Kejagung Skema Suap dalam Kasus Perkara CPO
Aliran Uang Didistribusikan Lewat Pejabat Pengadilan
Kasus ini bermula dari permintaan salah satu panitera pengadilan bernama Wahyu Gunawan, yang menghubungi pihak pengacara korporasi untuk “mengurus” perkara yang sedang berjalan. Permintaan tersebut kemudian diteruskan hingga ke jajaran hukum internal Wilmar.
Muhammad Syafei, dalam kapasitasnya sebagai Head Legal, menyanggupi permintaan tersebut dalam bentuk mata uang asing (USD atau SGD). Dana itu akhirnya disalurkan kepada pejabat tinggi pengadilan, yakni Muhammad Arif Nuryanta, yang kala itu menjabat sebagai Wakil Ketua PN Jakarta Pusat.
Tersangka Lain yang Sudah Ditahan Kejagung
Termasuk Tiga Hakim dan Panitera
Kejagung sebelumnya telah menetapkan tujuh orang sebagai tersangka, termasuk tiga hakim aktif:
- Djuyamto
- Agam Syarif Baharuddin
- Ali Muhtarom
Ketiganya diduga menerima total suap senilai Rp22,5 miliar untuk menjatuhkan putusan lepas terhadap terdakwa perkara CPO.
Selain itu, Wahyu Gunawan (panitera) dan Muhammad Arif Nuryanta juga telah lebih dahulu ditahan atas keterlibatan mereka dalam pengaturan putusan pengadilan.
Langkah Hukum Selanjutnya oleh Kejaksaan Agung
Kejagung Penahanan dan Pemeriksaan Aset
Muhammad Syafei kini ditahan di Rutan Salemba Cabang Kejagung selama 20 hari ke depan guna proses penyidikan lanjutan.

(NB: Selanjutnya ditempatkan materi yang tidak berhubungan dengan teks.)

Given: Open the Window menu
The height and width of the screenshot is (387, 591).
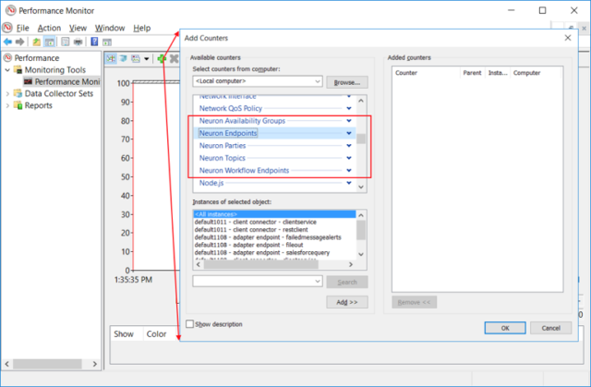Looking at the screenshot, I should click(110, 28).
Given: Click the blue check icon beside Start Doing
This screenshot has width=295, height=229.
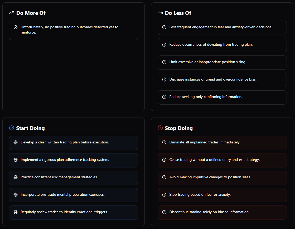Looking at the screenshot, I should pos(12,128).
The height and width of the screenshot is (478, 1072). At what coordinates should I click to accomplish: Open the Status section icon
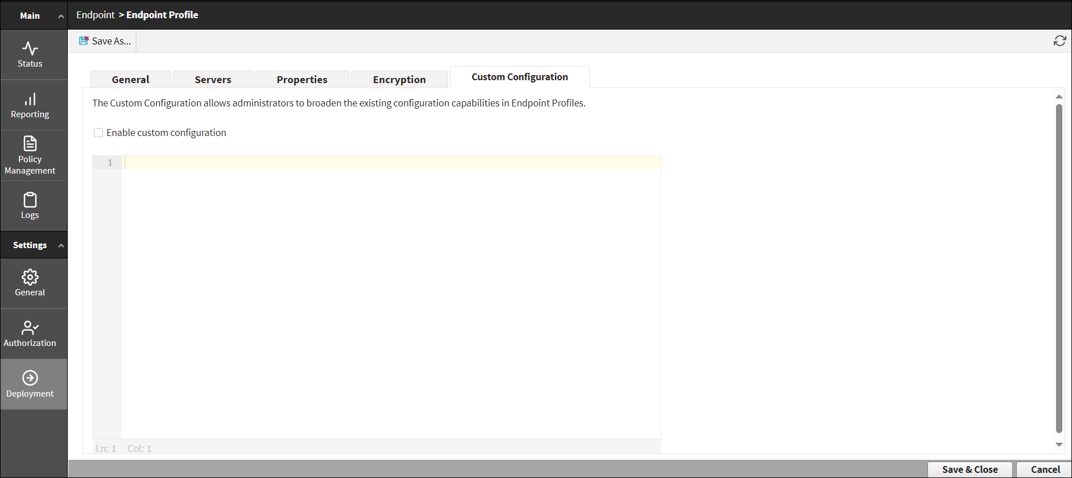pyautogui.click(x=30, y=49)
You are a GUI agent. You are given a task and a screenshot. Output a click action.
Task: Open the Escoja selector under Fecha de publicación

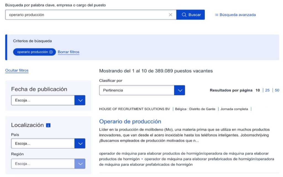tap(43, 100)
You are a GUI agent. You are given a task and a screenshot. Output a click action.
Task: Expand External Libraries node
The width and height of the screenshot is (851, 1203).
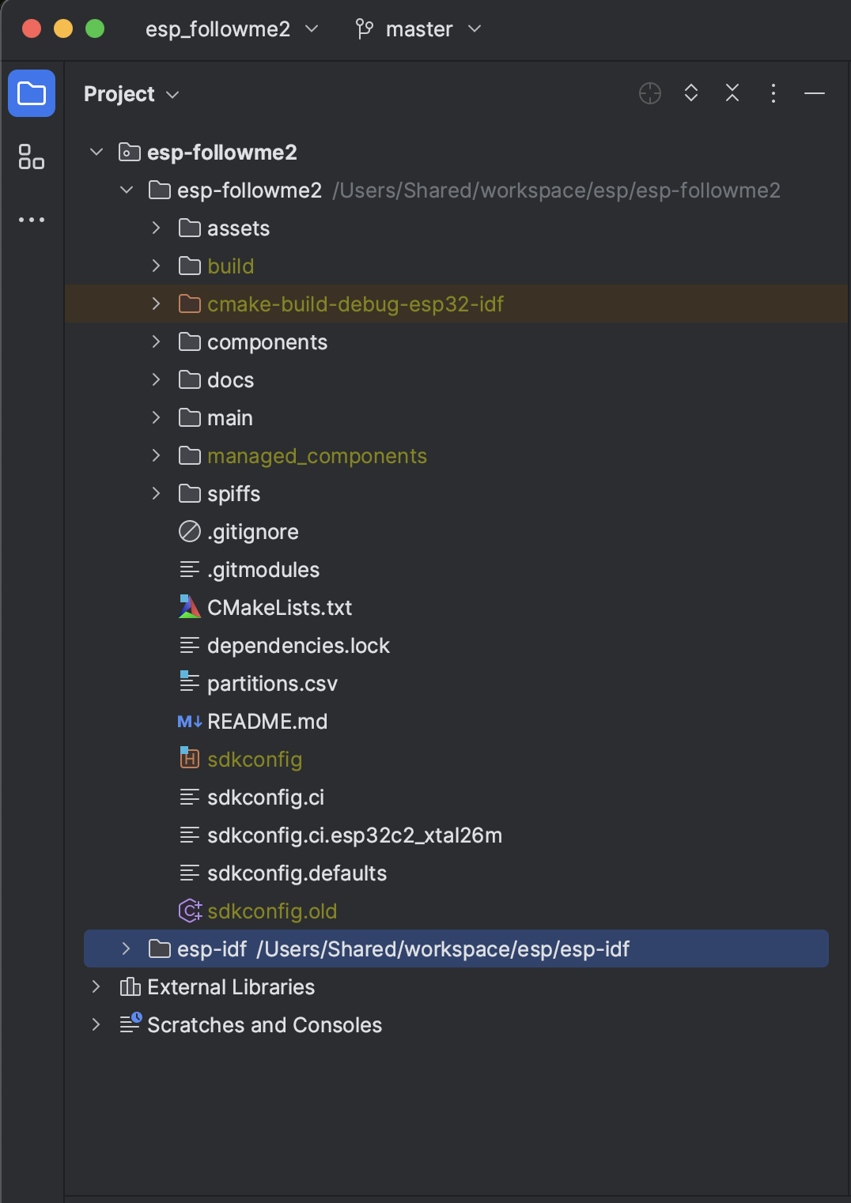pos(96,986)
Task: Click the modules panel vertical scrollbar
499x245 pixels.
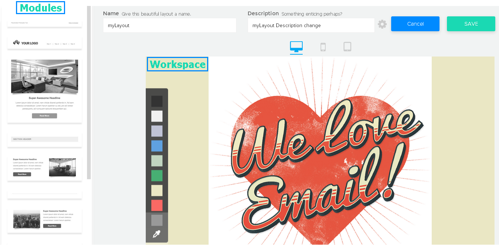Action: coord(89,93)
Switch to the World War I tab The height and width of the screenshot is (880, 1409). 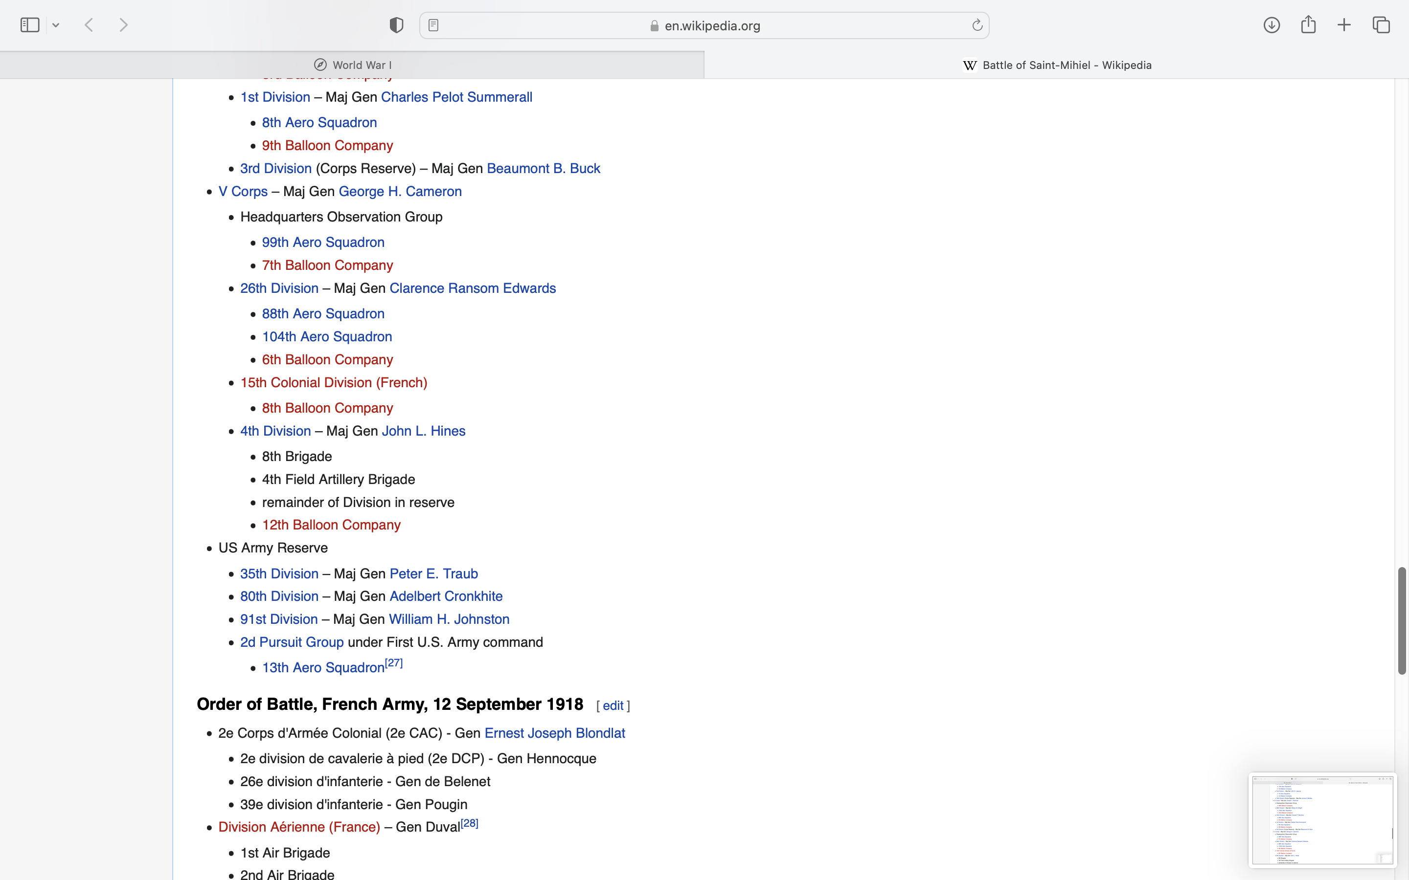coord(352,65)
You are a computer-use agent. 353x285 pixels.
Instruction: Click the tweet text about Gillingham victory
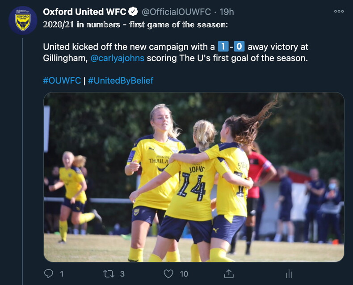pyautogui.click(x=176, y=52)
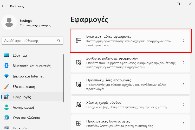
Task: Click the installed apps list icon
Action: pyautogui.click(x=79, y=41)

Jaksa penyidik juga sedang menelusuri aset dan aliran uang Rp60 miliar, termasuk kemungkinan adanya pihak lain dari korporasi yang terlibat.
Kejagung menegaskan bahwa kasus ini bersifat personal dan tidak serta-merta mewakili institusi Wilmar Group secara keseluruhan.
“Kami tegaskan bahwa penyidikan menyasar pada individu, bukan korporasi,” tegas juru bicara Kejagung.
Respon Wilmar Group dan Imbas ke Dunia Usaha
Korporasi Enggan Komentari Proses Hukum yang Sedang Berjalan
Hingga artikel ini diterbitkan, Wilmar Group belum mengeluarkan pernyataan resmi terkait penetapan salah satu petingginya sebagai tersangka. Namun sumber internal menyebutkan bahwa perusahaan telah melakukan evaluasi internal terhadap divisi hukum.
Sementara itu, para pengamat hukum bisnis menilai bahwa kasus ini akan menjadi pukulan besar bagi citra korporasi sawit di mata internasional, terutama dalam isu integritas dan praktik good corporate governance.
Kejagung Kasus yang Menguji Integritas Hukum dan Dunia Usaha
Penetapan satu orang dari Wilmar Group sebagai tersangka dalam skandal suap perkara CPO menunjukkan betapa rentannya integritas lembaga hukum terhadap intervensi modal besar. Di sisi lain, ini menjadi pengingat bahwa siapa pun, termasuk dari dunia usaha, tidak kebal terhadap hukum.
Kejagung berkomitmen mengusut kasus ini hingga tuntas dan menyeret semua pihak yang terlibat, tanpa pandang jabatan maupun kekuasaan ekonomi.